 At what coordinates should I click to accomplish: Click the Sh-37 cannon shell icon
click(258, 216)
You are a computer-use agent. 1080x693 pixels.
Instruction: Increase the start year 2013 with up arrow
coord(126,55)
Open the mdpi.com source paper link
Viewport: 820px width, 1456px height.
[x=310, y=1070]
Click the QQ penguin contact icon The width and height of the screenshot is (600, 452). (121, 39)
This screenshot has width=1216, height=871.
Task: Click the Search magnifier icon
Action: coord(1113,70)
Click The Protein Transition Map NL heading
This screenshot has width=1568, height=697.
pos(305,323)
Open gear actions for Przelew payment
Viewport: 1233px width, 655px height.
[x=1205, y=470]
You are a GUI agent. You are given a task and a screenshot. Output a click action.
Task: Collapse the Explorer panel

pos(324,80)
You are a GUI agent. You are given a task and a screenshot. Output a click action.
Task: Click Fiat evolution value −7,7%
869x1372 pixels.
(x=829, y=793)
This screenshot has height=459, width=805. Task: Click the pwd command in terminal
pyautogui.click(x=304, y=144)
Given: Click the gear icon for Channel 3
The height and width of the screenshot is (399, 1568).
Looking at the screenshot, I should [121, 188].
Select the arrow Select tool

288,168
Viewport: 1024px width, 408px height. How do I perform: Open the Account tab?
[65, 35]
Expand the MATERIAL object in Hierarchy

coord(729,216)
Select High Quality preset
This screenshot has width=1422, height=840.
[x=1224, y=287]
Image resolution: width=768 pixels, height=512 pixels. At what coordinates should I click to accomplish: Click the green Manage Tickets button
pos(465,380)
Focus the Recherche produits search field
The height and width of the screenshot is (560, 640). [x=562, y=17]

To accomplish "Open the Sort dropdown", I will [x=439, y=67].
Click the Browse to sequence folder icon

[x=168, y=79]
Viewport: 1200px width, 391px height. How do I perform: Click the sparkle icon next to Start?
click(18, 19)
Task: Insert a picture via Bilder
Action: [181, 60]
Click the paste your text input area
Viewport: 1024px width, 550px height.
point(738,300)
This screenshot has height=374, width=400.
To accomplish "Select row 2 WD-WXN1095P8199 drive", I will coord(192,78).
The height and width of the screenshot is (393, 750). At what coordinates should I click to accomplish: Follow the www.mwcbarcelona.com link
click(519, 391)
----
■ WHAT YOU WILL DO:
This exercise calls for an exact reproduction of the material.

■ ANSWER BELOW:
 At what coordinates should I click to accomplish: Click the Sh-37 cannon shell icon
click(258, 216)
You are a computer-use agent. 1080x693 pixels.
Instruction: Increase the start year 2013 with up arrow
coord(126,55)
Open the mdpi.com source paper link
Viewport: 820px width, 1456px height.
[x=310, y=1070]
Click the QQ penguin contact icon The width and height of the screenshot is (600, 452). (121, 39)
This screenshot has width=1216, height=871.
Task: Click the Search magnifier icon
Action: coord(1113,70)
Click The Protein Transition Map NL heading
This screenshot has width=1568, height=697.
pos(305,323)
Open gear actions for Przelew payment
Viewport: 1233px width, 655px height.
[x=1205, y=470]
You are a GUI agent. You are given a task and a screenshot. Output a click action.
Task: Collapse the Explorer panel

pos(324,80)
You are a GUI agent. You are given a task and a screenshot. Output a click action.
Task: Click Fiat evolution value −7,7%
869x1372 pixels.
(x=829, y=793)
This screenshot has height=459, width=805. Task: Click the pwd command in terminal
pyautogui.click(x=304, y=144)
Given: Click the gear icon for Channel 3
The height and width of the screenshot is (399, 1568).
Looking at the screenshot, I should [121, 188].
Select the arrow Select tool

288,168
Viewport: 1024px width, 408px height. How do I perform: Open the Account tab?
[65, 35]
Expand the MATERIAL object in Hierarchy

coord(729,216)
Select High Quality preset
This screenshot has width=1422, height=840.
[x=1224, y=287]
Image resolution: width=768 pixels, height=512 pixels. At what coordinates should I click to accomplish: Click the green Manage Tickets button
pos(465,380)
Focus the Recherche produits search field
The height and width of the screenshot is (560, 640). [x=562, y=17]

To accomplish "Open the Sort dropdown", I will [x=439, y=67].
Click the Browse to sequence folder icon

[x=168, y=79]
Viewport: 1200px width, 391px height. How do I perform: Click the sparkle icon next to Start?
click(18, 19)
Task: Insert a picture via Bilder
Action: [181, 60]
Click the paste your text input area
Viewport: 1024px width, 550px height.
point(738,300)
This screenshot has height=374, width=400.
To accomplish "Select row 2 WD-WXN1095P8199 drive", I will coord(192,78).
The height and width of the screenshot is (393, 750). At what coordinates should I click to accomplish: Follow the www.mwcbarcelona.com link
click(519, 391)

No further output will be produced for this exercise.